The security is so important for both storing and transmitting the digital data, the choice of parameters is critical for a security system, that is, a weak parameter will make the scheme very vulnerable to attacks, for example the use of supersingular curves or anomalous curves leads to weaknesses in elliptic curve cryptosystems, for RSA cryptosystem there are some attacks for low public exponent or small private exponent. In certain circumstances the secret sharing scheme is required to decentralize the risk. In the context of the security of secret sharing schemes, it is known that for the scheme of Shamir, an unqualified set of shares cannot leak any information about the secret. This paper aims to show that the well-known Shamir’s secret sharing is not always perfect and that the uniform randomization before sharing is insufficient to obtain a secure scheme.

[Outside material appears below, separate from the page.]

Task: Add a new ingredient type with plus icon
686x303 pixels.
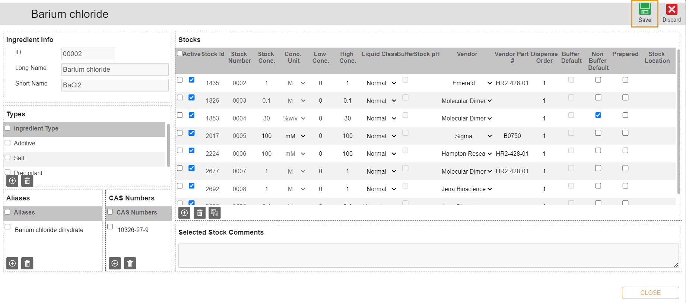Action: tap(12, 181)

The second purpose of this paper is to give an explicit construction of weak polynomials for which the Shamir’s (k, n) threshold scheme is insecure in the sense that there exist a fewer than k shares which can reconstruct the secret. Particular attention is given to the scheme whose threshold is less than or equal to 6. It also showed that for certain threshold k, the secret can be calculated by a pair of shares with the probability of 1/2. Finally, in order to address the mentioned vulnerabilities, several classes of polynomials should be avoided.